── Data extract

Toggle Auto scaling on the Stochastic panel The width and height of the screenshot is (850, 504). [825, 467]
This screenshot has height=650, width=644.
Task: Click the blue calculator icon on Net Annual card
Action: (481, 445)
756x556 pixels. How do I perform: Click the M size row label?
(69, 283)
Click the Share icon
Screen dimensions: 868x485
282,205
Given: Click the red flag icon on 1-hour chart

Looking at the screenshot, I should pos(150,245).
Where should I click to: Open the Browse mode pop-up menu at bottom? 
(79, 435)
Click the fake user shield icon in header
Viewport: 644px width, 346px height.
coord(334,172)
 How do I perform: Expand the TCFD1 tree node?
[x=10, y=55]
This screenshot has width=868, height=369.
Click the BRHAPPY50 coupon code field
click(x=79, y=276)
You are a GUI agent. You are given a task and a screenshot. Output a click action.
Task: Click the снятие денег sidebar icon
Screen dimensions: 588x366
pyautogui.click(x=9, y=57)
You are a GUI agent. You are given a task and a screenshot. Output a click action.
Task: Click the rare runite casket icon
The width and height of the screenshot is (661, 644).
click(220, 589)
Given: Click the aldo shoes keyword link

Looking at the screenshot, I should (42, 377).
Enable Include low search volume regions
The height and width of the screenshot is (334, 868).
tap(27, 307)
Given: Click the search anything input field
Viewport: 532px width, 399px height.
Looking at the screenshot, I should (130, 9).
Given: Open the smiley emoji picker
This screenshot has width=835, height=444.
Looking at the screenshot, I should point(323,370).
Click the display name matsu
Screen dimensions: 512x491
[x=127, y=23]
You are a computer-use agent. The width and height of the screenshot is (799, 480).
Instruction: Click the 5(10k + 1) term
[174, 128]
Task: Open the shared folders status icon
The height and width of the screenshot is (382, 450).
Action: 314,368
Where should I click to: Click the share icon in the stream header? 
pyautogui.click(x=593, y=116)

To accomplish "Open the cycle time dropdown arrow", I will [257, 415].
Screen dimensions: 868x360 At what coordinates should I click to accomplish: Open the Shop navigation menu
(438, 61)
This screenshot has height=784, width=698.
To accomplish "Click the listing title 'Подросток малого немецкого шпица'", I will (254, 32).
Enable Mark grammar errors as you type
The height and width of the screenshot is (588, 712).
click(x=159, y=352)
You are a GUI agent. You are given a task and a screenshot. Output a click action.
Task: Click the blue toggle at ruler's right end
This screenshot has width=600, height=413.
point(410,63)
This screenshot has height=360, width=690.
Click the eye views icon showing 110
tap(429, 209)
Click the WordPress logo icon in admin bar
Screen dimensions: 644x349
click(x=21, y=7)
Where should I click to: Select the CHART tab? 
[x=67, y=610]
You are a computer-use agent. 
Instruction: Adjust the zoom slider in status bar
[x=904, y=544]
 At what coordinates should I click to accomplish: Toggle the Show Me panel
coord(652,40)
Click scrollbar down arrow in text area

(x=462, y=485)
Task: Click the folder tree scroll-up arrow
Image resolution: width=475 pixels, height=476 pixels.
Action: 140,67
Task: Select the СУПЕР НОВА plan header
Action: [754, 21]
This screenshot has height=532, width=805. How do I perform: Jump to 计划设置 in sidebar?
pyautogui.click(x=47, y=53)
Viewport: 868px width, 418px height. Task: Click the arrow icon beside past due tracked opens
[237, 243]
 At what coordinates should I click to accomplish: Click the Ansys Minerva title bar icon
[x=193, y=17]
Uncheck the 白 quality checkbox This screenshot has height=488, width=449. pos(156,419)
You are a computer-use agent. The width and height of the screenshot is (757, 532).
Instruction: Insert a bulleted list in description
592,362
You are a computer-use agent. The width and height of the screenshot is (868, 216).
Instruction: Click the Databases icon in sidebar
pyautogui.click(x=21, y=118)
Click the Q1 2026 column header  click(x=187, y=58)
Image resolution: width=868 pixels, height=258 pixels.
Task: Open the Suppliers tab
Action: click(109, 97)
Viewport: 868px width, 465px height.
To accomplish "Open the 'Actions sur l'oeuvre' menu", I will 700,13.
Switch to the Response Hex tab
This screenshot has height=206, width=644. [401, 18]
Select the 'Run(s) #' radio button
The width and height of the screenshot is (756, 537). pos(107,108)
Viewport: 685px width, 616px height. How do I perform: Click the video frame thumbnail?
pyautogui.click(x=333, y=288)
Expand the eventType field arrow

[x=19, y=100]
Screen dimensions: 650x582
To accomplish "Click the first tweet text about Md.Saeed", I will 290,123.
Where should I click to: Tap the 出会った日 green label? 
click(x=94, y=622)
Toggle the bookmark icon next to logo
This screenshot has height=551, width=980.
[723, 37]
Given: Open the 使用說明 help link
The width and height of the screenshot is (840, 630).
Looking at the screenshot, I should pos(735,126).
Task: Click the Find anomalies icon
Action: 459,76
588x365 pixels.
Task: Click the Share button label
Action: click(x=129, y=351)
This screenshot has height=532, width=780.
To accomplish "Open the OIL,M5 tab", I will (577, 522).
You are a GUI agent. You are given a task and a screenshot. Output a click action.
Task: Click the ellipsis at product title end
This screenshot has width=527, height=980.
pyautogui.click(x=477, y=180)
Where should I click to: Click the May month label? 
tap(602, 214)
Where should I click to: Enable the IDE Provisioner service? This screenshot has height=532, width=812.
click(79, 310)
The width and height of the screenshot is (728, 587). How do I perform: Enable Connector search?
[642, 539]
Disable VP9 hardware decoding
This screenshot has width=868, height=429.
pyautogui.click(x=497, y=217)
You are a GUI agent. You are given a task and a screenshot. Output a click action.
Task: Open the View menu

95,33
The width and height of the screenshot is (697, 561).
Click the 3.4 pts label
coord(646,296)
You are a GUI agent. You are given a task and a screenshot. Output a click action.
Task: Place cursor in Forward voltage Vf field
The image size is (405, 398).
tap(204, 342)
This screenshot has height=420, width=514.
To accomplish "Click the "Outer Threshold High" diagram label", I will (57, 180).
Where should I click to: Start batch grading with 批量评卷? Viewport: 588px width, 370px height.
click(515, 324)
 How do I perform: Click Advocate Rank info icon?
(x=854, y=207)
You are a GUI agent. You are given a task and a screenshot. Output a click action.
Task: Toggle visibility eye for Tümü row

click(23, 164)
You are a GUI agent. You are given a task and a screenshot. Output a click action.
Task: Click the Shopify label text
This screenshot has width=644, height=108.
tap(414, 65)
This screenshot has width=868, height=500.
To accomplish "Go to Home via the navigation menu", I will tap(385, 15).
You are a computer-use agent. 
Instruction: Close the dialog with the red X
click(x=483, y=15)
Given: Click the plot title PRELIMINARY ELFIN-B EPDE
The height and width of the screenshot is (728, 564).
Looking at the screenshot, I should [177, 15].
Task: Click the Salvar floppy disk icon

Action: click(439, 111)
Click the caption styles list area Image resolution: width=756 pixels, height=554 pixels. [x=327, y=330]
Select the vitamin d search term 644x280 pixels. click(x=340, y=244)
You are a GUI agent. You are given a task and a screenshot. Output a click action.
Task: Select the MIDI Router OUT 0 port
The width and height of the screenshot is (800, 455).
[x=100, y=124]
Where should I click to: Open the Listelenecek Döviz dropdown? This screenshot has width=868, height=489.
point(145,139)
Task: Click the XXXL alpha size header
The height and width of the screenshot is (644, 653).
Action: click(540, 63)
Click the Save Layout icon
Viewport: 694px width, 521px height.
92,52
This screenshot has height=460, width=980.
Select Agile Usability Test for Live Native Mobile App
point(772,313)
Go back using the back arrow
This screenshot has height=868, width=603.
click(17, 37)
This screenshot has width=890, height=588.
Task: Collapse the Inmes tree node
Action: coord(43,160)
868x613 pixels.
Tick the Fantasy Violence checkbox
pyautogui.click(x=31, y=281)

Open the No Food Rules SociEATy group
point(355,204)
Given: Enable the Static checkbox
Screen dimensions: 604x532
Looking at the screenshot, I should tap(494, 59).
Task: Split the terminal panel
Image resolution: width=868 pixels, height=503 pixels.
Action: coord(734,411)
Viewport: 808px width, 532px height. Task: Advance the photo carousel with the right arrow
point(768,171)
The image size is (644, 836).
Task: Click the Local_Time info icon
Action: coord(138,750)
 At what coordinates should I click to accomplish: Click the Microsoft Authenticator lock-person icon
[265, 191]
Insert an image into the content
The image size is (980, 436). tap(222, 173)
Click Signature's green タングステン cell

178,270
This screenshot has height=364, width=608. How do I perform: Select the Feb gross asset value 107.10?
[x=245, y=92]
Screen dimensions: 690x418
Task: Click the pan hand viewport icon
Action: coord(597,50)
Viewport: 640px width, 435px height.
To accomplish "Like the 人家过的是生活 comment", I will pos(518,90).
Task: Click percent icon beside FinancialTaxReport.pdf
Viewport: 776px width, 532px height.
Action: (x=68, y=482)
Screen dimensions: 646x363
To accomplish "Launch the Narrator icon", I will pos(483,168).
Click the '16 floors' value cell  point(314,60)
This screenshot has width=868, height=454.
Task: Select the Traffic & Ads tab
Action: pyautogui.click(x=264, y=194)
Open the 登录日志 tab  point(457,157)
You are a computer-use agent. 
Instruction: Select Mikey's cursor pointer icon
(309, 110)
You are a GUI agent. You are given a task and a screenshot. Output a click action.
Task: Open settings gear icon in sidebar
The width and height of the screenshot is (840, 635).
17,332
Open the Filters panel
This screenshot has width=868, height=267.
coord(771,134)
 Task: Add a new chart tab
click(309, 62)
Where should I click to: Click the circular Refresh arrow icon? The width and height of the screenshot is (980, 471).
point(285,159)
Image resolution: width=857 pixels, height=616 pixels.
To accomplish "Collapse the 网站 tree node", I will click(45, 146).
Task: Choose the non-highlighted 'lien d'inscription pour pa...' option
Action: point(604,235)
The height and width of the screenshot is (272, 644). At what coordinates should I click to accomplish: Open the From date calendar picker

────

Exercise requirements
Please filter the entries above down to the lines holding "logo" and copy them.

Response to this task
Click the WordPress logo icon in admin bar
Toggle the bookmark icon next to logo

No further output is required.